About five hours ago Variety‘s Guy Lodge wrote, “It’s not like you need extra reasons to root for Daniel Kaluuya to get an Oscar nomination, but here’s one: it’ll make Jeff Wells actively convulse.”
Melanie Lynskey: “He said that people who voted for Get Out“ are ‘wrong’ and ‘perverse’…it’s hysterical.”
So I tweeted the following: “Guy & Melanie — who had even flirted with the idea of Kaluuya having given an award-worthy performance? Who even fiddled with it? Nobody had picked up this torch before the Boston Society of Film Critics did last weekend, and now all of a sudden you’re both longtime Kaluuya devotees. Bullshit.”

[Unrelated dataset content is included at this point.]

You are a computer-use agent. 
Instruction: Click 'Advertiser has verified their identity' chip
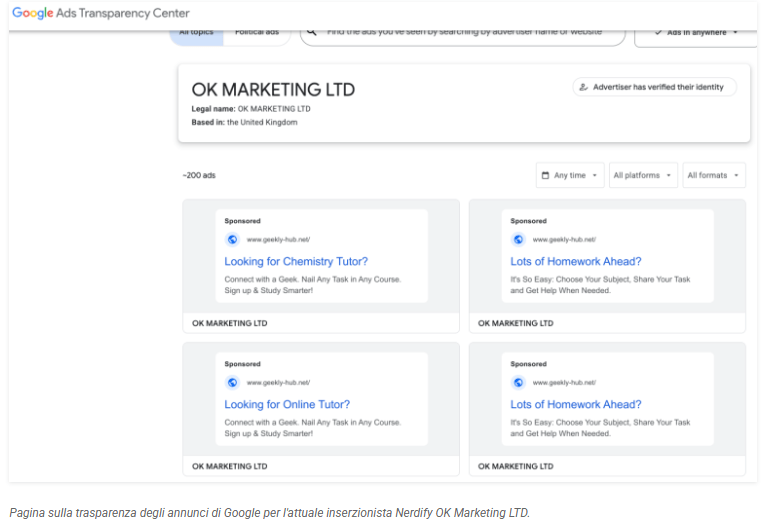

In response to my “who had even flirted?”, Joseph Finn tweeted “Literally 99% of the people who saw it and have been talking about it since spring.” Last February, he meant.
What Finn meant is that for the last nine or ten months in Coffee Bean and Starbucks cafes all over Los Angeles, people have been saying to each other, “Wow, that good-looking chill guy who perspires and opens his mouth in horror in Get Out when the evil whiteys try to hypnotize and lobotomize him? What a performance!”
My reply to Finn: “If you say so, but for months and months the Gurus of Gold and Gold Derby spitballers never once mentioned Kaluuya, even as a boredom killer. So I guess the various chapters of the ‘Daniel Kaluuya deserves an Oscar’ fan clubs met in secret dungeon-like bars and cafes during the wee hours.”